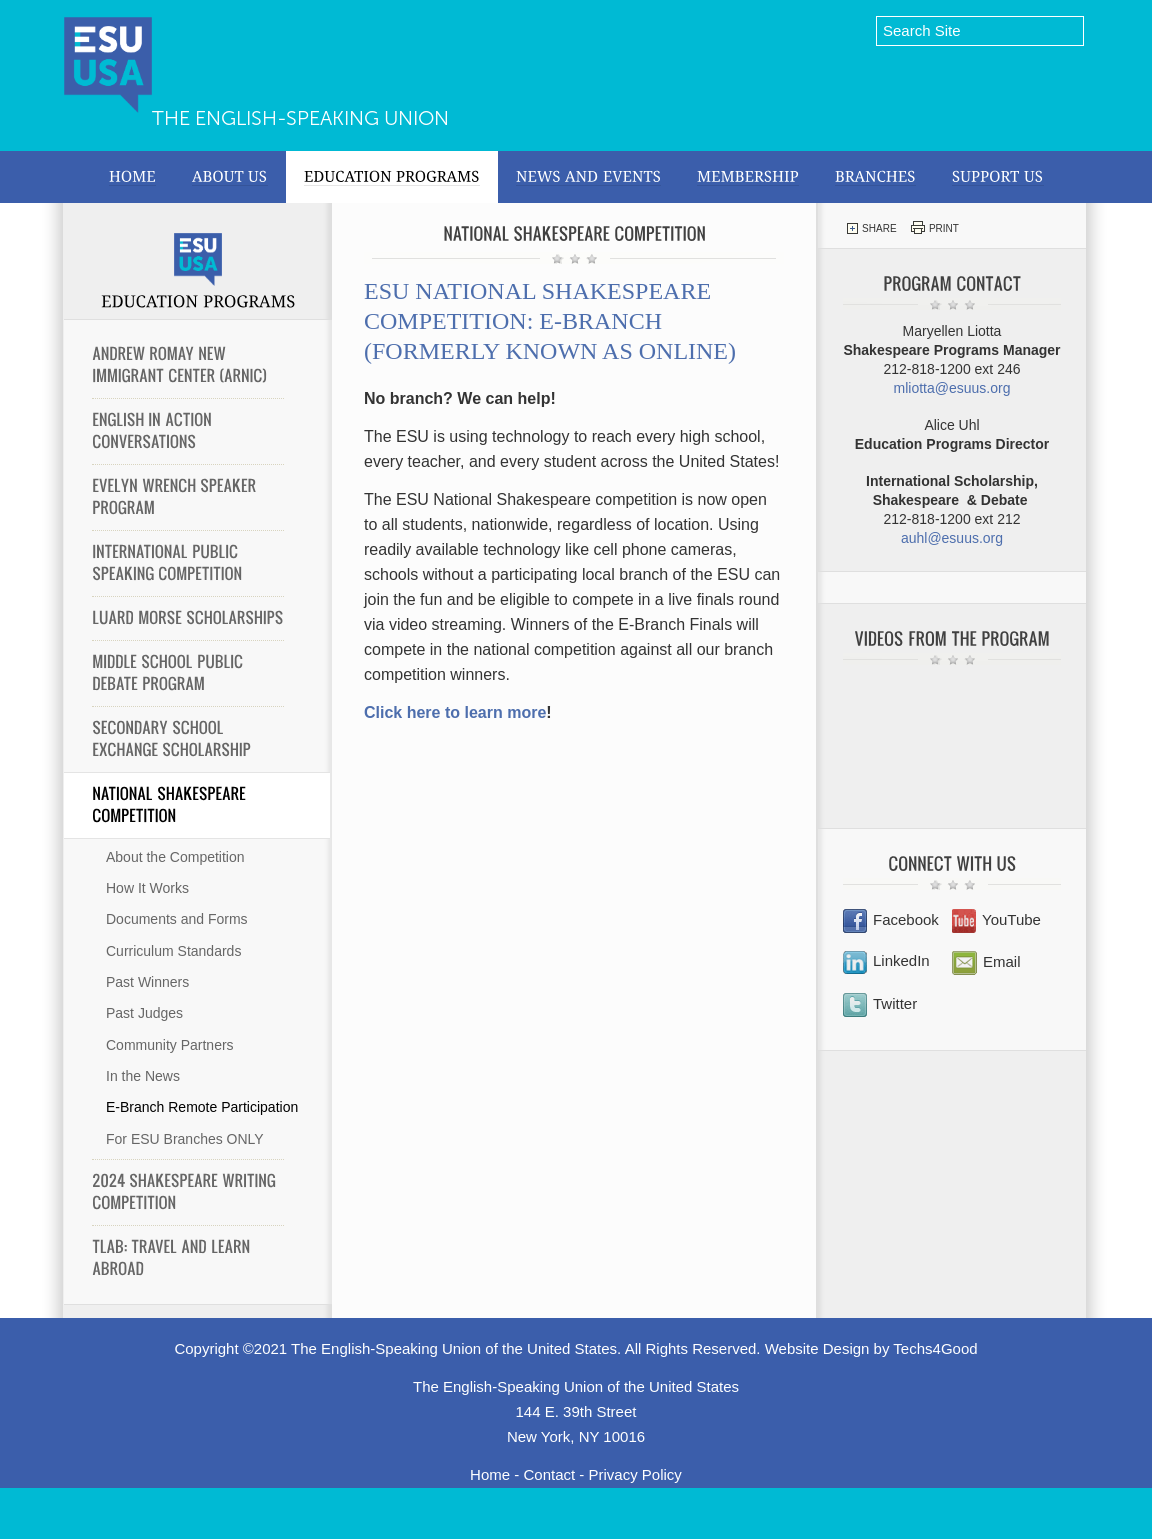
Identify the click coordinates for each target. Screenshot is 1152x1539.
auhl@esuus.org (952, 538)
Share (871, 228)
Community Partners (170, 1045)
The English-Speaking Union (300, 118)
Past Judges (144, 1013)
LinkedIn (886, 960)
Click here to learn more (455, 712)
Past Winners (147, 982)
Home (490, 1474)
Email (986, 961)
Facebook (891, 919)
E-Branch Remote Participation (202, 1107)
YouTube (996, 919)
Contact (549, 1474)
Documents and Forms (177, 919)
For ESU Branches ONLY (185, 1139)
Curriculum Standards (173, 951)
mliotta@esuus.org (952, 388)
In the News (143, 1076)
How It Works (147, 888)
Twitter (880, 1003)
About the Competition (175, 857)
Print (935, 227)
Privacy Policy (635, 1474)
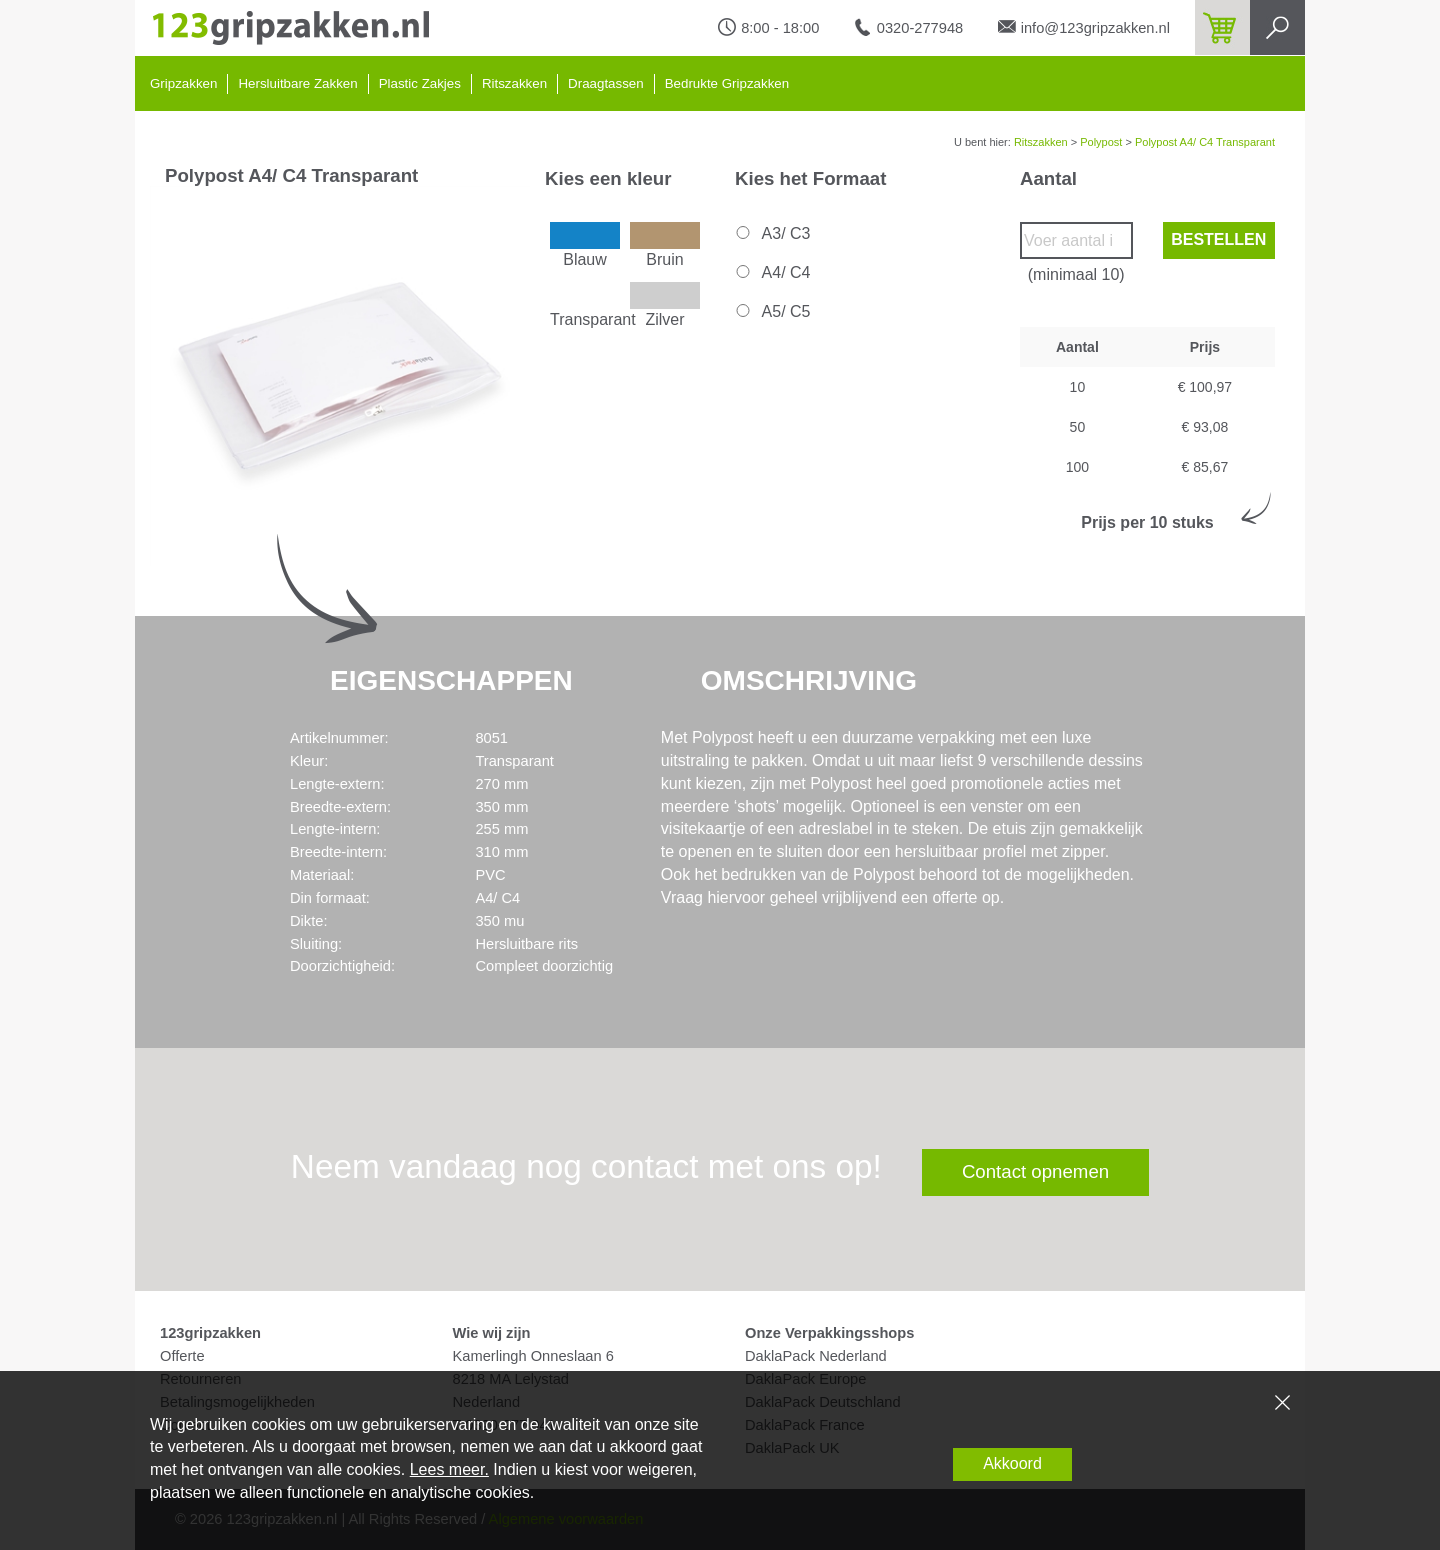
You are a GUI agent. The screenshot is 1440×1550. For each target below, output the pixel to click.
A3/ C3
================
What the exercise asks: Reproduce the material above line for line, leaving out the pictures.

Written response:
Identify the click coordinates for each target. Screenshot is 1152x1539.
auhl@esuus.org (952, 538)
Share (871, 228)
Community Partners (170, 1045)
The English-Speaking Union (300, 118)
Past Judges (144, 1013)
LinkedIn (886, 960)
Click here to learn more (455, 712)
Past Winners (147, 982)
Home (490, 1474)
Email (986, 961)
Facebook (891, 919)
E-Branch Remote Participation (202, 1107)
YouTube (996, 919)
Contact (549, 1474)
Documents and Forms (177, 919)
For ESU Branches ONLY (185, 1139)
Curriculum Standards (173, 951)
mliotta@esuus.org (952, 388)
In the News (143, 1076)
How It Works (147, 888)
Twitter (880, 1003)
About the Competition (175, 857)
Print (935, 227)
Privacy Policy (635, 1474)
You are a GUI agent. The screenshot is 1440×1550. For each target below, output the pixel to click.
A3/ C3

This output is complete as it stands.